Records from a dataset
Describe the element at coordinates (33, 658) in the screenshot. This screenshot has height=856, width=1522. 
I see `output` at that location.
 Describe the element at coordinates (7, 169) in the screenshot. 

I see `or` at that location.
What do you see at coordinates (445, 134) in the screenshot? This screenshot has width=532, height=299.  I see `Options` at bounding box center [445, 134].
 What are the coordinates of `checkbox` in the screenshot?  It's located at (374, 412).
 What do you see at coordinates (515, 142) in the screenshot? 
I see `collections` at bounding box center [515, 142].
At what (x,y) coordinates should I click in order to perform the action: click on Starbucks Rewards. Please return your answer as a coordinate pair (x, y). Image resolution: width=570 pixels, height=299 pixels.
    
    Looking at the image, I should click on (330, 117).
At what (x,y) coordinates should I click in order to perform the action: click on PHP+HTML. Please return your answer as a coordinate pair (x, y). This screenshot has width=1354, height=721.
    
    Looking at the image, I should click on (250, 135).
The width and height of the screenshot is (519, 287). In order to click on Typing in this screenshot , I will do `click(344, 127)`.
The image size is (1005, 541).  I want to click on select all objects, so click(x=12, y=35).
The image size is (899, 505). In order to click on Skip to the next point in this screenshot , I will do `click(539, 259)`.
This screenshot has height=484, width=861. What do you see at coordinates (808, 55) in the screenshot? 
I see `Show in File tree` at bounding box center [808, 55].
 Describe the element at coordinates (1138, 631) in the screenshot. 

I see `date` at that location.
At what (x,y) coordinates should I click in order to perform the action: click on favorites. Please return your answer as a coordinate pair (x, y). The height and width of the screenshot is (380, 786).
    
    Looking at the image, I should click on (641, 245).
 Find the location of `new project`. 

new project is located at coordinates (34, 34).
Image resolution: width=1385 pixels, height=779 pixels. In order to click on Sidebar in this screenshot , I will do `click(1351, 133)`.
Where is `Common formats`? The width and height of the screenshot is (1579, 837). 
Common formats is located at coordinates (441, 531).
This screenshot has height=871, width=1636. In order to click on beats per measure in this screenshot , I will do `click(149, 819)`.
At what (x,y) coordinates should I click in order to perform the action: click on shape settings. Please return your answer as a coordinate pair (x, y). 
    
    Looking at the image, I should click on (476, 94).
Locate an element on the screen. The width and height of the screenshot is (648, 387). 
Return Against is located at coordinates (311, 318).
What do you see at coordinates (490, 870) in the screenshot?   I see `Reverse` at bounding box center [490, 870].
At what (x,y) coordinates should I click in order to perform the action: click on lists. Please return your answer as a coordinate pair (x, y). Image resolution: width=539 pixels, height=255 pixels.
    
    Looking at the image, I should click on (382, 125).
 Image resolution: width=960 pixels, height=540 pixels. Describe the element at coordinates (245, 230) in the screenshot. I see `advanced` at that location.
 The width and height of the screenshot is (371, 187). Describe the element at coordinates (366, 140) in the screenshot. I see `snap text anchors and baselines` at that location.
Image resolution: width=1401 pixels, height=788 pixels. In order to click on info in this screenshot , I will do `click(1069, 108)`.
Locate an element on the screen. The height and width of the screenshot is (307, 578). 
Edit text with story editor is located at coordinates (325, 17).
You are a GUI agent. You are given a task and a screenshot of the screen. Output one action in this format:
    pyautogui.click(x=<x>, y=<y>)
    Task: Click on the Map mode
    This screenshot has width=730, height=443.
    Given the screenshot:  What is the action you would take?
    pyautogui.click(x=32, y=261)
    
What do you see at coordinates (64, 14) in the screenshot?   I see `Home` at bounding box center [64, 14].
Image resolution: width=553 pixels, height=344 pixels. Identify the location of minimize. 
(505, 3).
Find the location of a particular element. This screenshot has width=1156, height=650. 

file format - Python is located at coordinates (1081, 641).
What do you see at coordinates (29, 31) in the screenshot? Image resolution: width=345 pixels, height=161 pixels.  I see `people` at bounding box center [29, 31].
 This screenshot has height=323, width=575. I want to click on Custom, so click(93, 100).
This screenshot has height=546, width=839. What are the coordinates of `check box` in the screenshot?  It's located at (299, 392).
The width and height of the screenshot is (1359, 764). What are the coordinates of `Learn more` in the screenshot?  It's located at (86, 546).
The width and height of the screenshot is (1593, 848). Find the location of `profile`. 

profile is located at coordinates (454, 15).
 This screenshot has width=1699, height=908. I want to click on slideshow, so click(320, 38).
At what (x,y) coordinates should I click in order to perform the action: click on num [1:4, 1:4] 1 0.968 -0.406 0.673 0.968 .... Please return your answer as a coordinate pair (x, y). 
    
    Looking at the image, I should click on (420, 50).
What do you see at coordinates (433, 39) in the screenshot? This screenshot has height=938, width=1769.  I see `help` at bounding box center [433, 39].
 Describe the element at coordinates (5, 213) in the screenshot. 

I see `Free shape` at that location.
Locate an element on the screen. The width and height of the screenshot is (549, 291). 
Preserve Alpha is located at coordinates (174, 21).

> Task directions:
Present the lines above as a Markdown table with two columns, Row and Line, giving each nonblank line its own numbered row.

> Exercise response:
| Row | Line |
|---|---|
| 1 | Describe the element at coordinates (33, 658) in the screenshot. This screenshot has height=856, width=1522.  |
| 2 | I see `output` at that location. |
| 3 |  Describe the element at coordinates (7, 169) in the screenshot.  |
| 4 | I see `or` at that location. |
| 5 | What do you see at coordinates (445, 134) in the screenshot? This screenshot has width=532, height=299.  I see `Options` at bounding box center [445, 134]. |
| 6 |  What are the coordinates of `checkbox` in the screenshot?  It's located at (374, 412). |
| 7 |  What do you see at coordinates (515, 142) in the screenshot?  |
| 8 | I see `collections` at bounding box center [515, 142]. |
| 9 | At what (x,y) coordinates should I click in order to perform the action: click on Starbucks Rewards. Please return your answer as a coordinate pair (x, y). Image resolution: width=570 pixels, height=299 pixels. |
| 10 |     Looking at the image, I should click on (330, 117). |
| 11 | At what (x,y) coordinates should I click in order to perform the action: click on PHP+HTML. Please return your answer as a coordinate pair (x, y). This screenshot has width=1354, height=721. |
| 12 |     Looking at the image, I should click on (250, 135). |
| 13 | The width and height of the screenshot is (519, 287). In order to click on Typing in this screenshot , I will do `click(344, 127)`. |
| 14 | The image size is (1005, 541).  I want to click on select all objects, so click(x=12, y=35). |
| 15 | The image size is (899, 505). In order to click on Skip to the next point in this screenshot , I will do `click(539, 259)`. |
| 16 | This screenshot has height=484, width=861. What do you see at coordinates (808, 55) in the screenshot?  |
| 17 | I see `Show in File tree` at bounding box center [808, 55]. |
| 18 |  Describe the element at coordinates (1138, 631) in the screenshot.  |
| 19 | I see `date` at that location. |
| 20 | At what (x,y) coordinates should I click in order to perform the action: click on favorites. Please return your answer as a coordinate pair (x, y). The height and width of the screenshot is (380, 786). |
| 21 |     Looking at the image, I should click on (641, 245). |
| 22 |  Find the location of `new project`.  |
| 23 | new project is located at coordinates (34, 34). |
| 24 | Image resolution: width=1385 pixels, height=779 pixels. In order to click on Sidebar in this screenshot , I will do `click(1351, 133)`. |
| 25 | Where is `Common formats`? The width and height of the screenshot is (1579, 837).  |
| 26 | Common formats is located at coordinates (441, 531). |
| 27 | This screenshot has height=871, width=1636. In order to click on beats per measure in this screenshot , I will do `click(149, 819)`. |
| 28 | At what (x,y) coordinates should I click in order to perform the action: click on shape settings. Please return your answer as a coordinate pair (x, y).  |
| 29 |     Looking at the image, I should click on (476, 94). |
| 30 | Locate an element on the screen. The width and height of the screenshot is (648, 387).  |
| 31 | Return Against is located at coordinates (311, 318). |
| 32 | What do you see at coordinates (490, 870) in the screenshot?   I see `Reverse` at bounding box center [490, 870]. |
| 33 | At what (x,y) coordinates should I click in order to perform the action: click on lists. Please return your answer as a coordinate pair (x, y). Image resolution: width=539 pixels, height=255 pixels. |
| 34 |     Looking at the image, I should click on (382, 125). |
| 35 |  Image resolution: width=960 pixels, height=540 pixels. Describe the element at coordinates (245, 230) in the screenshot. I see `advanced` at that location. |
| 36 |  The width and height of the screenshot is (371, 187). Describe the element at coordinates (366, 140) in the screenshot. I see `snap text anchors and baselines` at that location. |
| 37 | Image resolution: width=1401 pixels, height=788 pixels. In order to click on info in this screenshot , I will do `click(1069, 108)`. |
| 38 | Locate an element on the screen. The height and width of the screenshot is (307, 578).  |
| 39 | Edit text with story editor is located at coordinates (325, 17). |
| 40 | You are a GUI agent. You are given a task and a screenshot of the screen. Output one action in this format: |
| 41 |     pyautogui.click(x=<x>, y=<y>) |
| 42 |     Task: Click on the Map mode |
| 43 |     This screenshot has width=730, height=443. |
| 44 |     Given the screenshot:  What is the action you would take? |
| 45 |     pyautogui.click(x=32, y=261) |
| 46 | What do you see at coordinates (64, 14) in the screenshot?   I see `Home` at bounding box center [64, 14]. |
| 47 | Image resolution: width=553 pixels, height=344 pixels. Identify the location of minimize.  |
| 48 | (505, 3). |
| 49 | Find the location of a particular element. This screenshot has width=1156, height=650.  |
| 50 | file format - Python is located at coordinates (1081, 641). |
| 51 | What do you see at coordinates (29, 31) in the screenshot? Image resolution: width=345 pixels, height=161 pixels.  I see `people` at bounding box center [29, 31]. |
| 52 |  This screenshot has height=323, width=575. I want to click on Custom, so click(93, 100). |
| 53 | This screenshot has height=546, width=839. What are the coordinates of `check box` in the screenshot?  It's located at (299, 392). |
| 54 | The width and height of the screenshot is (1359, 764). What are the coordinates of `Learn more` in the screenshot?  It's located at (86, 546). |
| 55 | The width and height of the screenshot is (1593, 848). Find the location of `profile`.  |
| 56 | profile is located at coordinates (454, 15). |
| 57 |  This screenshot has width=1699, height=908. I want to click on slideshow, so click(320, 38). |
| 58 | At what (x,y) coordinates should I click in order to perform the action: click on num [1:4, 1:4] 1 0.968 -0.406 0.673 0.968 .... Please return your answer as a coordinate pair (x, y).  |
| 59 |     Looking at the image, I should click on (420, 50). |
| 60 | What do you see at coordinates (433, 39) in the screenshot? This screenshot has height=938, width=1769.  I see `help` at bounding box center [433, 39]. |
| 61 |  Describe the element at coordinates (5, 213) in the screenshot.  |
| 62 | I see `Free shape` at that location. |
| 63 | Locate an element on the screen. The width and height of the screenshot is (549, 291).  |
| 64 | Preserve Alpha is located at coordinates (174, 21). |